Again, this kind of request can feel so uncomfortable for many of us. I felt incredibly guilty and even indebted to all the amazing people helping us. One of our friends was so generous and loving that they paid their housekeeper to clean our home every two weeks during my chemo. How could I possibly repay that?
As a retired clergy with more than 30 years of experience, the Rev. Rebecca Hickok is no stranger to life’s tumult and the care it requires. Her wise words set me straight on this point. “People are helping you because they want to, and it makes them feel good to show you this love. The most gracious thing you can do in return is accept” their help, she said.
Spiritual counsel and support from your faith tradition and community can be a great resource, but there are many other options for parents dealing with cancer. Hospital networks, such as Cedars Sinai, have support groups for cancer patients and their caregivers, as well as their children. SHARE, a national hotline for breast and gynecological cancers, has online support groups for both patients and caregivers. And Los Angeles resident Elissa Kalver, who was diagnosed with stage 4 breast cancer at 31, founded WeGotThis.org, a nonprofit that helps break through the isolation of a cancer diagnosis by making it easier for people to support loved ones, including a gift registry for cancer patients.
Through thick and thin, be open to your kids’ strength and breakdowns
Treatment looks different for everyone, and our kids’ responses to each phase can be surprising. I thought for sure my kids would be freaked out by my hair loss, so I bought a wig as close to my natural hair as I could find to help ease my little ones through this huge change. To my surprise, they loved my bald head. They rubbed it every night as I read them bedtime stories. “It’s so smooth,” my oldest purred as his eyes fluttered to sleep. I let them draw on my head with washable Magic Markers and apply temporary tattoos on me to demonstrate that, while so much was different and stressful in our lives, our baseline of affection and playfulness was unchanged.
Celebrating different milestones of your treatment can be another way to involve kids of all ages in the long haul of life with cancer. Whether it’s an elaborate vacation or a simple picnic in the park, offer kids a menu of options that you can afford, both financially and energetically, and let them choose how your family will celebrate the final chemo infusion or the end of radiation.
For my family — and I suspect many others — the emotional healing does not end when you receive that luckiest of prognoses: remission. A year after my mastectomy, almost to the day, my older son, now 7, put down his obsessive drawings and finally cried. I was healthy and energetic again, my hair growing back, all signs that it was now safe for him to let out a year’s worth of grief and fear.
For about six weeks, he cried every night at bedtime and every morning at school drop-off. All the questions he claimed not to have before came pouring out. It’s so important to make space for different members of your family to process in their own timeline and get age-appropriate mental health help if anyone needs it.

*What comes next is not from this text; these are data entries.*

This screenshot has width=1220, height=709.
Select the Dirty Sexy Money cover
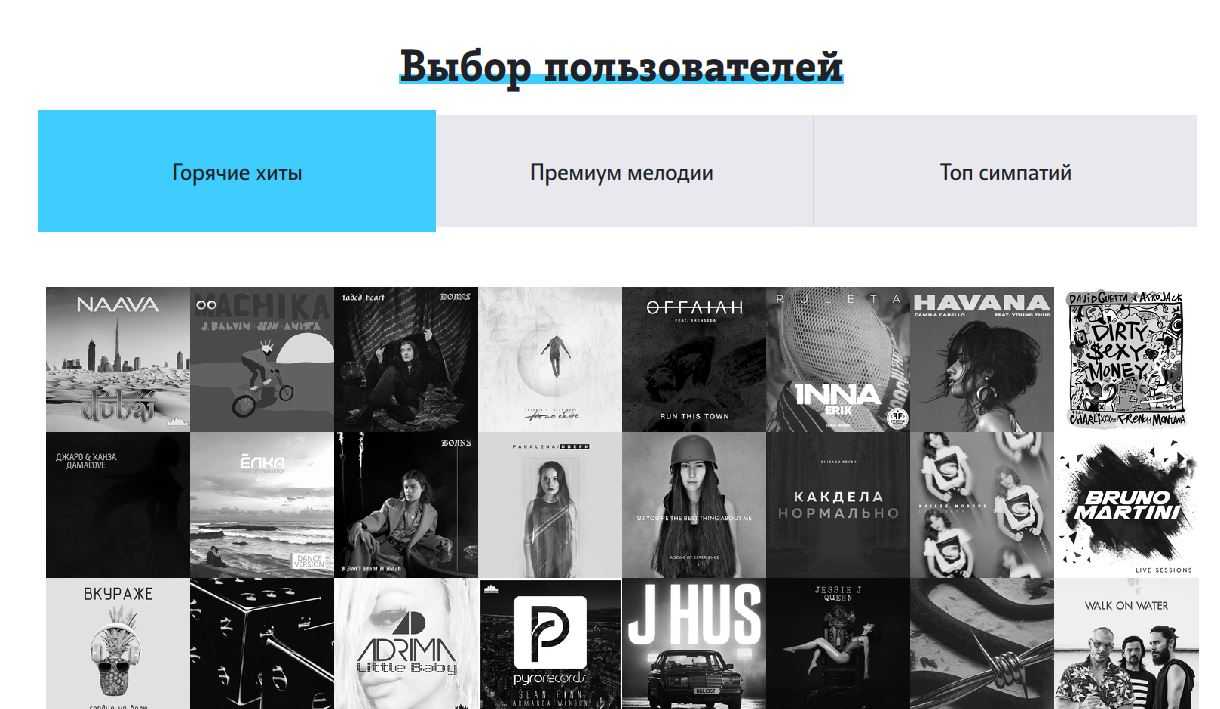click(1126, 360)
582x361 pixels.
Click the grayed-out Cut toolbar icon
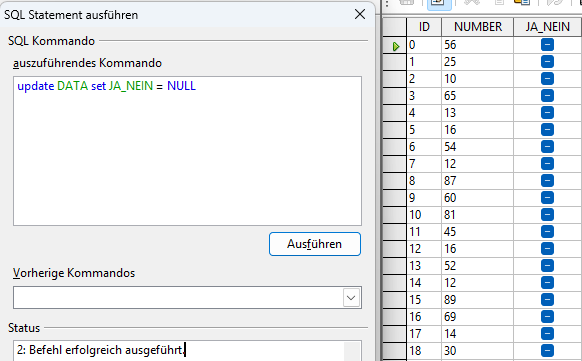click(x=472, y=3)
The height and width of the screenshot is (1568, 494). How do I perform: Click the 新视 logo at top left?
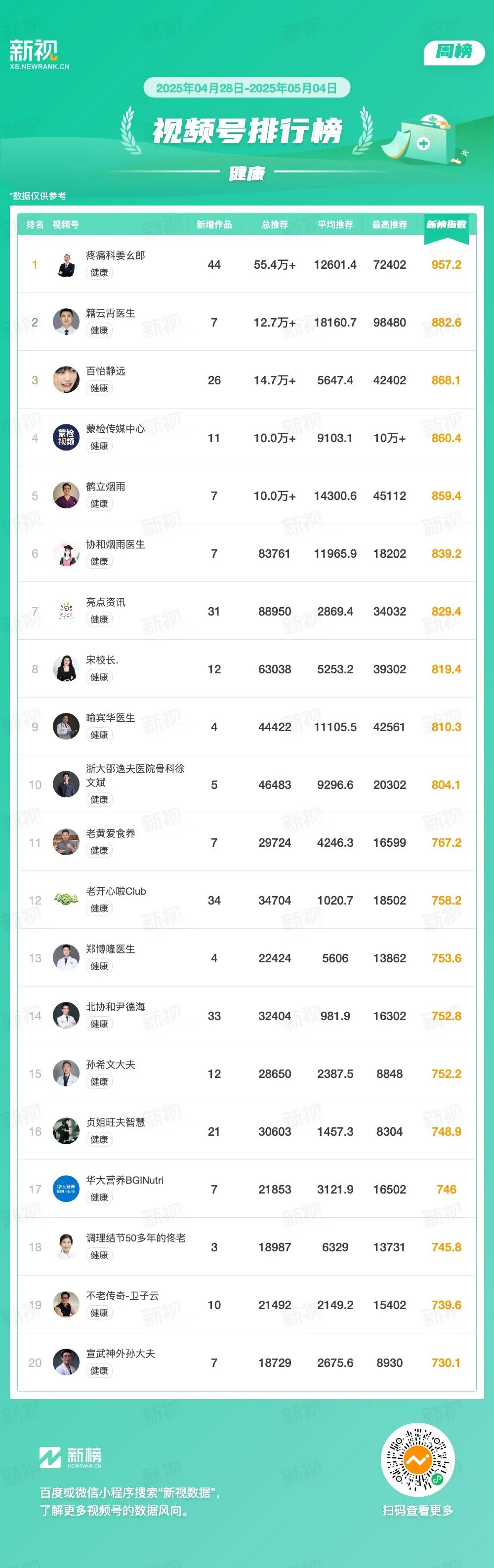(x=39, y=54)
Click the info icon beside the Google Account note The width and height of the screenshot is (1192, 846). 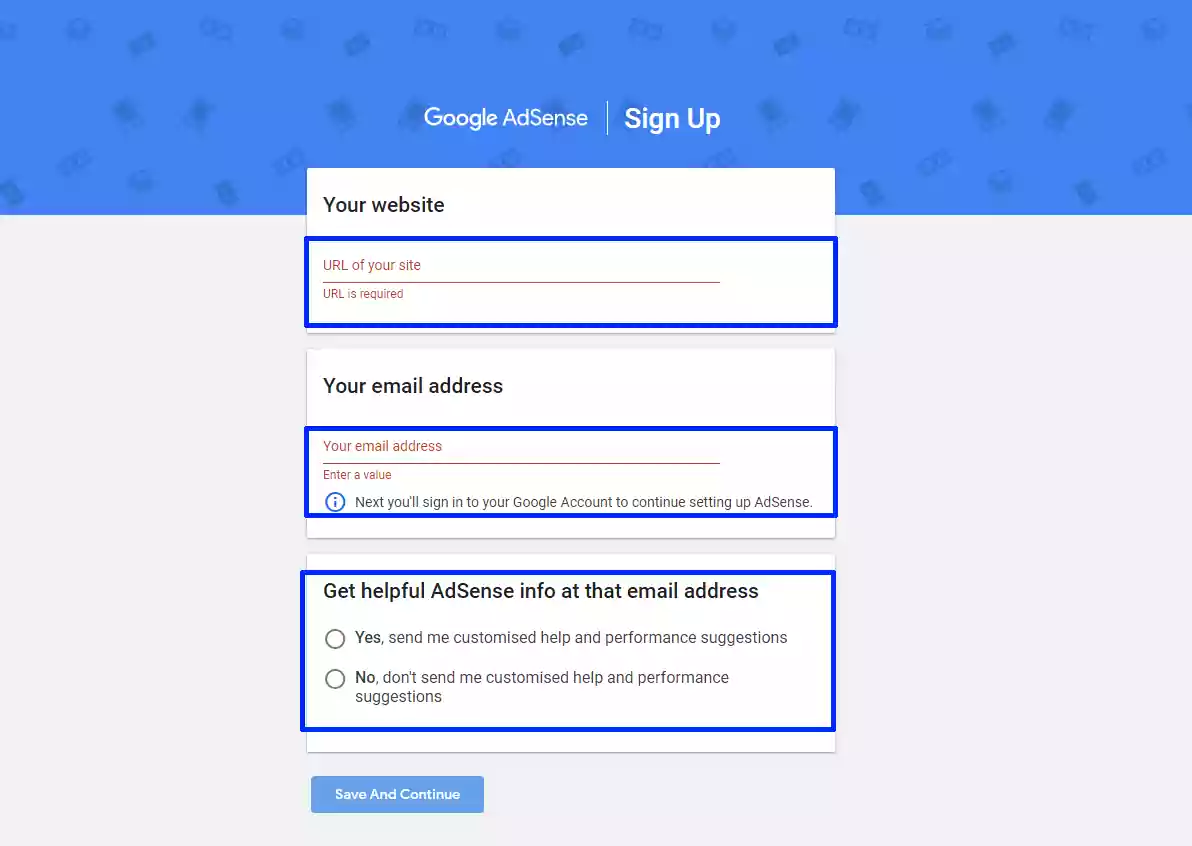[335, 501]
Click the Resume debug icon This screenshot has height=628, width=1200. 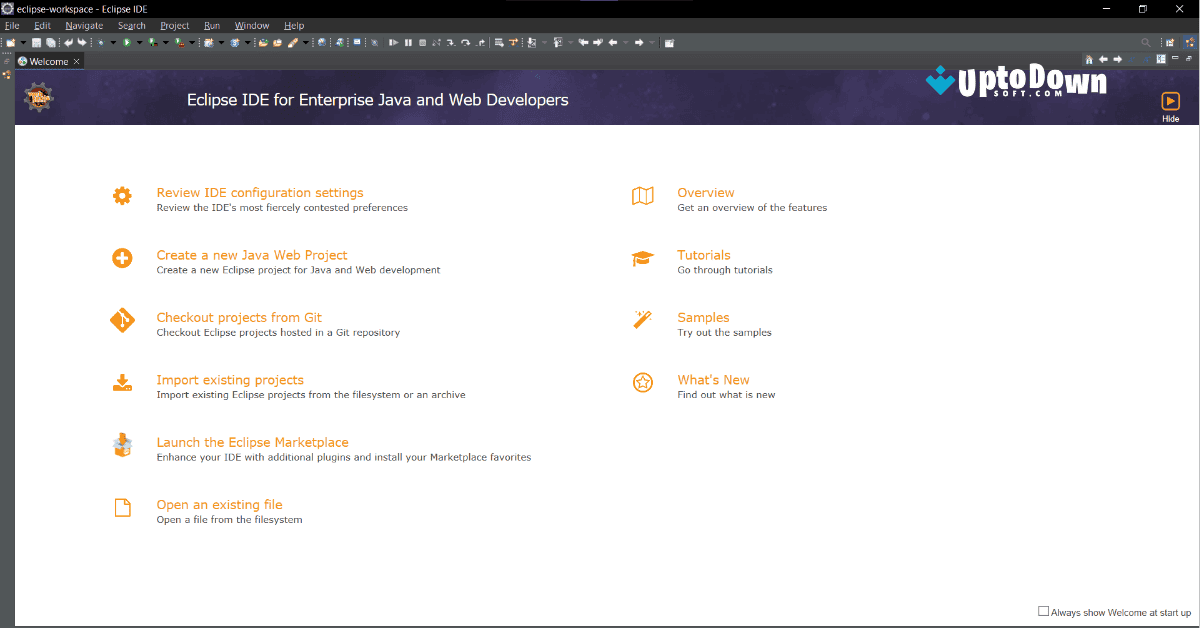pos(395,42)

I’ve been in remission for a year, and my eldest son now bounds up the stairs of his school at drop-off time with his typical big spirit. When he sees me preparing to leave the house, my youngest sometimes still asks me, “Mommy go to the doctor?”
Never has it felt so good to tell a toddler, “No.”
Domenica Ruta lives with her partner and two kids in New York City and is author of the New York Times bestselling memoir “With or Without You” and the novel “Last Day.”